List of negative control genes (spike-in or stably expressed genes accross all samples), if available, should be contained in one-column .csv file. Negative control genes are required for Remove Unwated Variation (RUV) normalziation.
Finally, a metadata table matching column names of data file to experimental conditions should be given in two-column .csv format. Metadata table is required for differential expression analysis
Preprocessing involves two steps: removing lowly expressed genes and normalizing the remaining gene expression. First, the user need to specify threshold expression values (which must be in same unit to the input data file - either raw read counts or normalized expression), and the minimum number of data columns that must exceed the threshold value. Normalization methods are available upon the availability of supporting data files: normalization for sequencing depth, including TPM and RPKM, requires gene length and normalization for sample variation, including RUV, requires negative control genes. User can download the filtered, normalized data in the Data tab. Relative Log Expression (RLE) plots of raw and processed data are displayed to visualize the effects of normalization. Distribution of gene expression in each data column is visualized by violin plot.
.PNG](https://github.com/buithuytien/ABioTrans/blob/online-version/Screenshots/1b_preprocess(2).PNG)
Microarrays can be used in many types of experiments including genotyping, epigenetics, translation profiling and gene expression profiling
Raw Count data & Metadata can be extracted from the Microarray which can further be used to perform all the different analysis.
The user needs to zip all the CEL files along with the SDRF(Sample and Data Relationship Format) file ( e.g. E-MTAB-2967.sdrf.txt) & upload it.
Once the processing is complete, the user can download the output in csv format.
Scatter plot compares any 2 samples (or 2 replicates) by displaying the respective expression of all genes in 2D space. It is recommended to preform normalization for sequencing depth (TPM, RPKM, FPKM) for this step (and so does distribution fitting, correlation, hierarchical clustering, noise and entropy). As gene expression data is naturally skewed towards very high expression level region, we recommend applying log-transformation to capture the whole data range. User can choose between log base 2, natural log, or log base 10. An option to add linear regression line is also available. Gene expression data is densely distributed in the lowly expressed region, making the dots usually indistinguishable in regular scatter plot. GeneCloudOmics overlay a 2D kernel density estimation on the scatter plot to visualize the density of expression level. The user can choose to download each single scatter plot, or to download all pairs of samples scatter plot in one PDF file, which may take some time to run.
Distribution fitting compares the gene expression to a number of statistical continuous distributions, which can be used to validate the data. To visualize the comparison, GeneCloudOmics displays the Cumulative Distribution Function of the preprocessed gene expression data with the user-selected theoretical distributions. Once it is confirmed that the gene set follow a distribution, it would be safe conclude the validity of the gene expression data. AIC table is also provided in AIC table tab to show the best fitted distribution in each sample
The Pearson correlation evaluates the linear relationship between two continuous variables. A relationship is linear when a change in one variable is associated with a proportional change in the other variable.

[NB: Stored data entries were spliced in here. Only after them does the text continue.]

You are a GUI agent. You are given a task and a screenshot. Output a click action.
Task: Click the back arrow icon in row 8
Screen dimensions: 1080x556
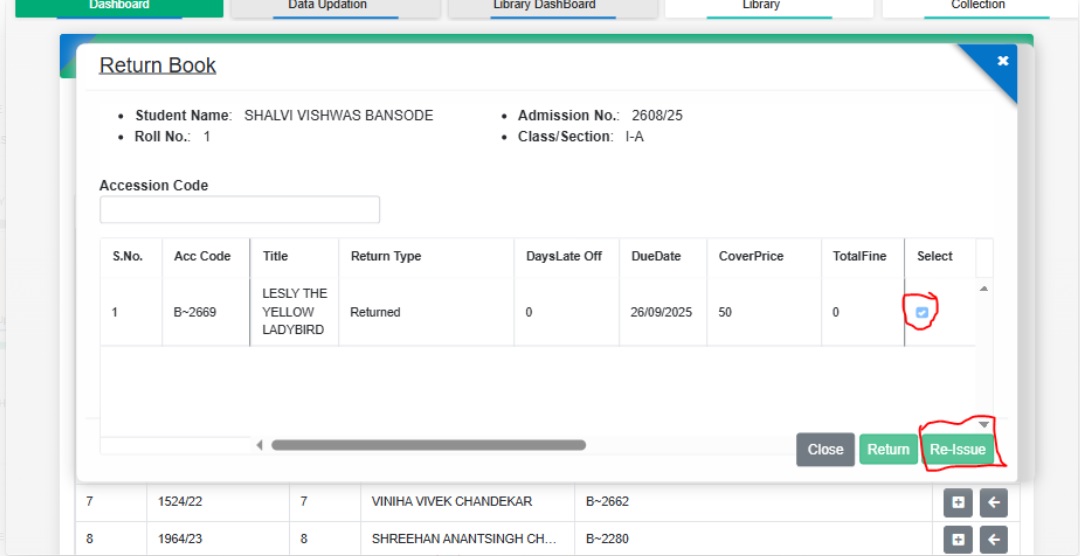pos(992,540)

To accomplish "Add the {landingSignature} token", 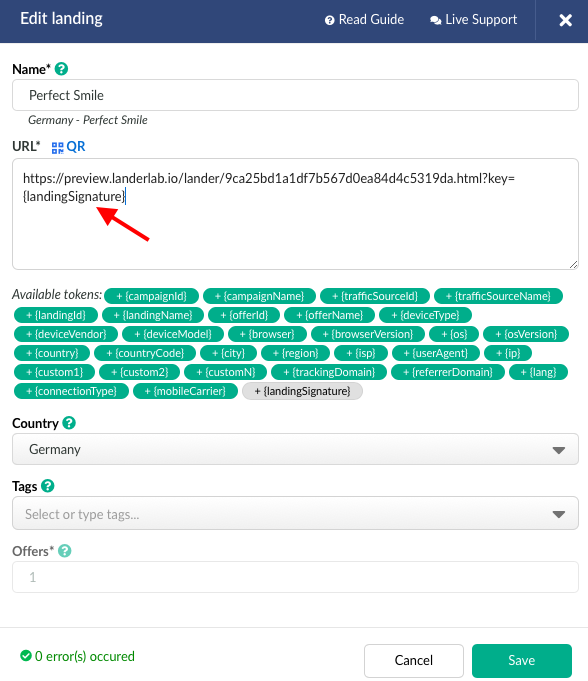I will [x=302, y=391].
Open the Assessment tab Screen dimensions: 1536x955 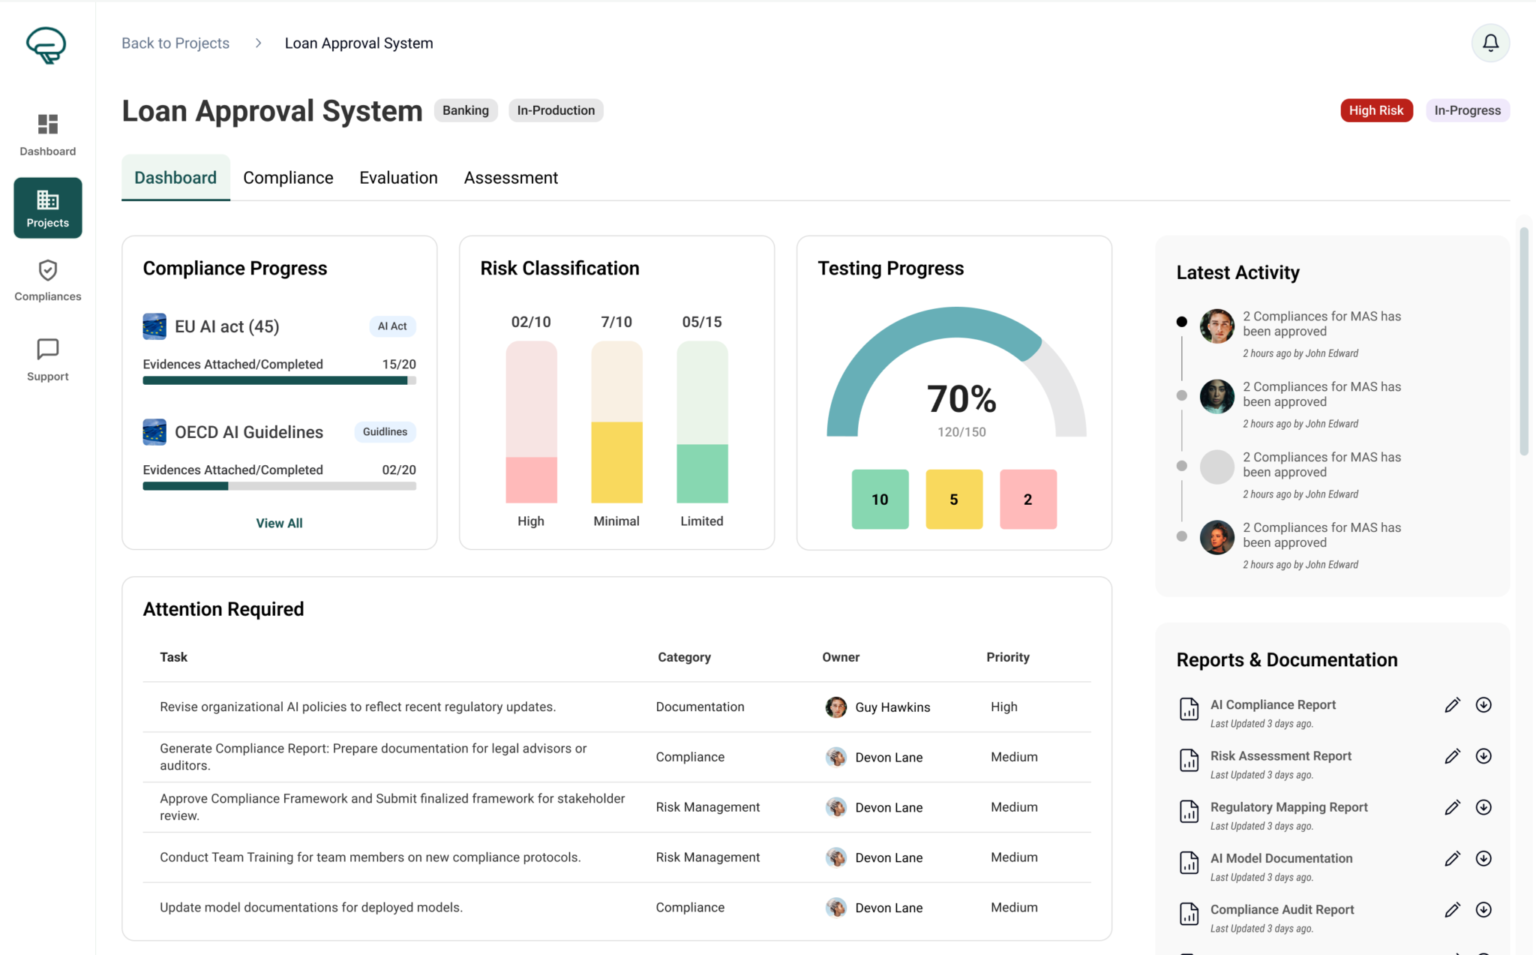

The Spearman correlation evaluates the monotonic relationship between two continuous or ordinal variables. In a monotonic relationship, the variables tend to change together, but not necessarily at a constant rate. The Spearman correlation coefficient is based on the ranked values for each variable rather than the raw data.
User shall choose a correlation method and view it in either correlation heatmap, correlation plot in circle or correlation matrix.
Principal Components Analysis (PCA) is an multivariate statistical technique for simplifying high-dimensional data sets (Basilevsky 1994). Given m observations on n variables, the goal of PCA is to reduce the dimensionality of the data matrix by finding r new variables, where r is less than n. Termed principal components, these r new variables together account for as much of the variance in the original n variables as possible while remaining mutually uncorrelated and orthogonal. Each principal component is a linear combination of the original variables, and so it is often possible to ascribe meaning to what the components represent. A PCA analysis of transcriptomic data consider the genes as variables, creating a set of “principal gene components” that indicate the features of genes that best explain the experimental responses they produce.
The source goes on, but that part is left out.